===== STUDY MATERIAL

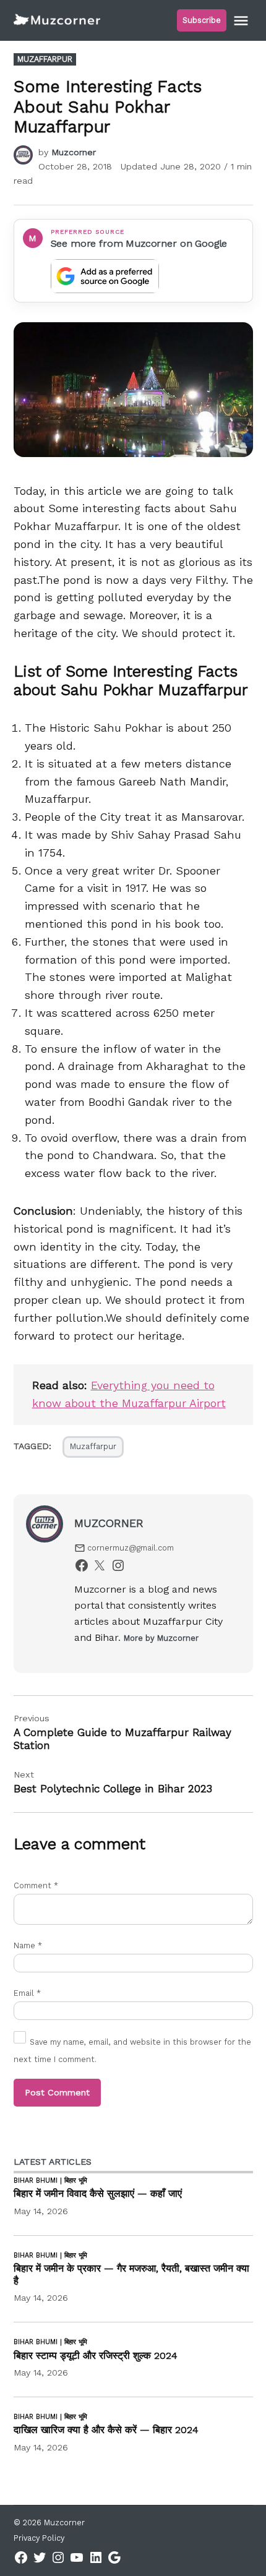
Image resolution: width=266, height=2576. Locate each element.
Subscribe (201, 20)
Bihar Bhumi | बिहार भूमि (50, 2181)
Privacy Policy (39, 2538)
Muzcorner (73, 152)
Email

==========
===== STUDY MATERIAL

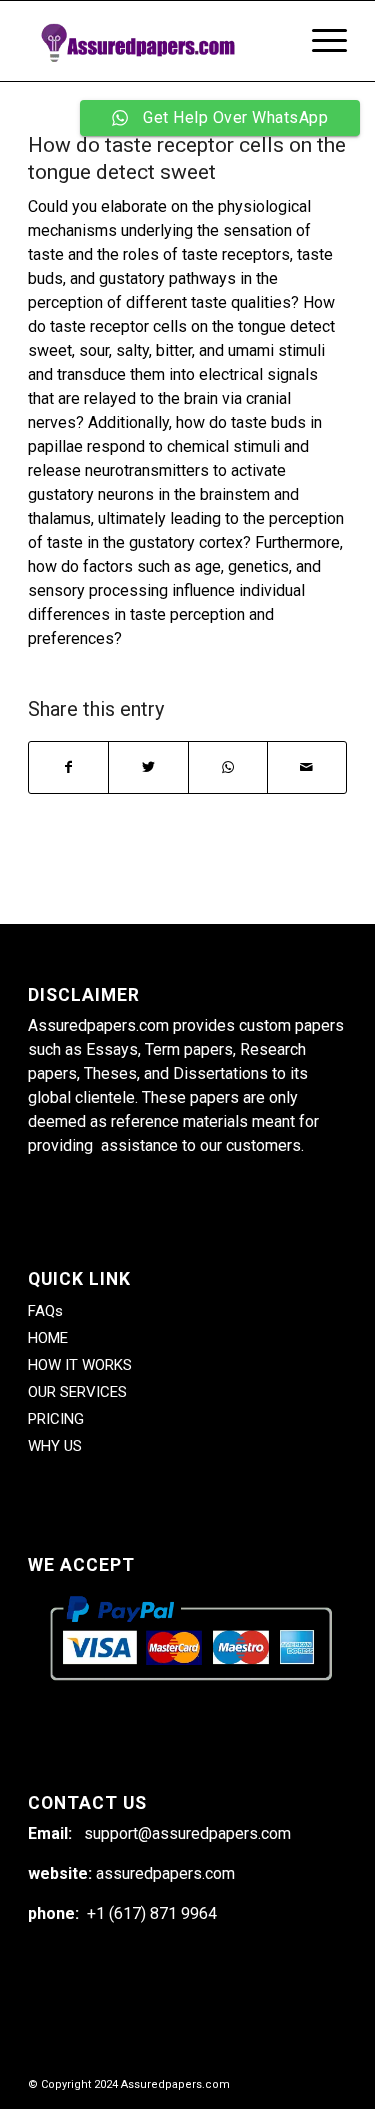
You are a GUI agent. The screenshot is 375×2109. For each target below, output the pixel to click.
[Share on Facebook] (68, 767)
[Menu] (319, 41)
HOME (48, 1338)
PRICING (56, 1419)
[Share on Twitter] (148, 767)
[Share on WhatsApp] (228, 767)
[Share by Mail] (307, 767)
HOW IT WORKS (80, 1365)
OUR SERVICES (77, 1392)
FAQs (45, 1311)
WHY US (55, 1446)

==========
===== STUDY MATERIAL

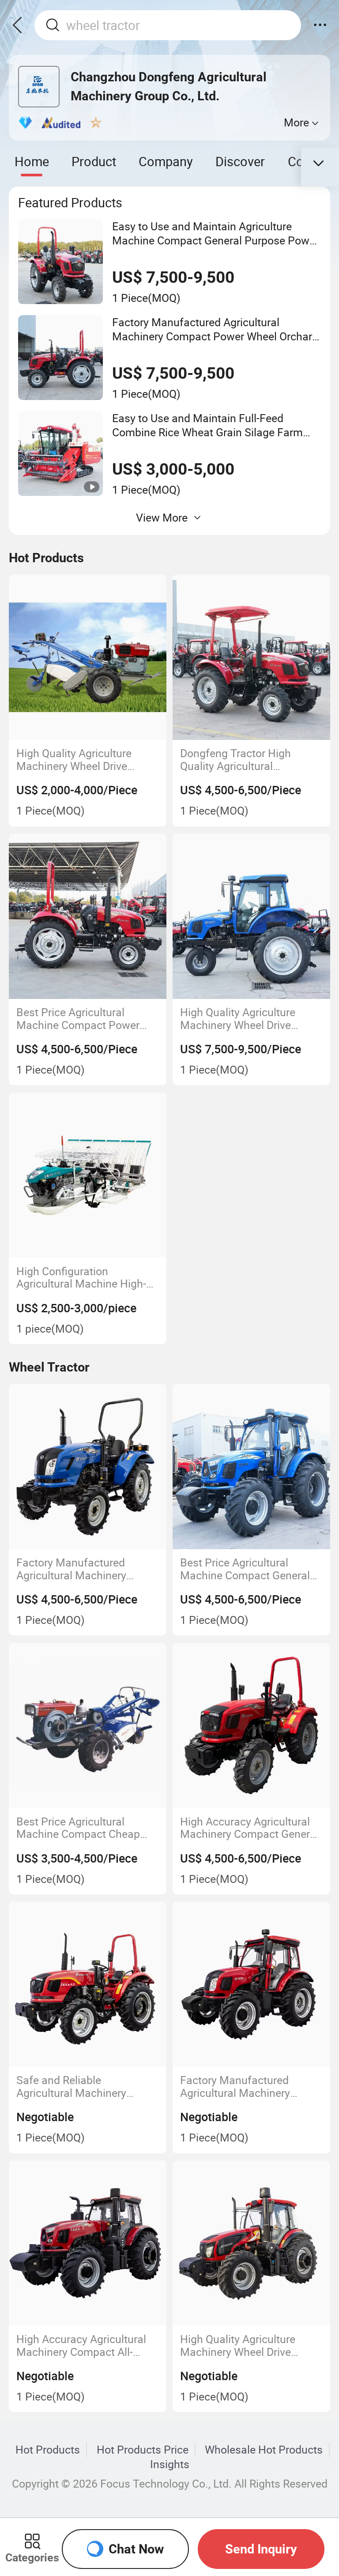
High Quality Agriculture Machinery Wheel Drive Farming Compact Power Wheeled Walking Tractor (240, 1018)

==========

> DESCRIPTION OF THE TASK
From the records above, give again exactly the lines running from the line with "[Share on WhatsApp] (228, 767)" to the line with "WHY US (55, 1446)", inclusive.

> WRITTEN RESPONSE
[Share on WhatsApp] (228, 767)
[Share by Mail] (307, 767)
HOW IT WORKS (80, 1365)
OUR SERVICES (77, 1392)
FAQs (45, 1311)
WHY US (55, 1446)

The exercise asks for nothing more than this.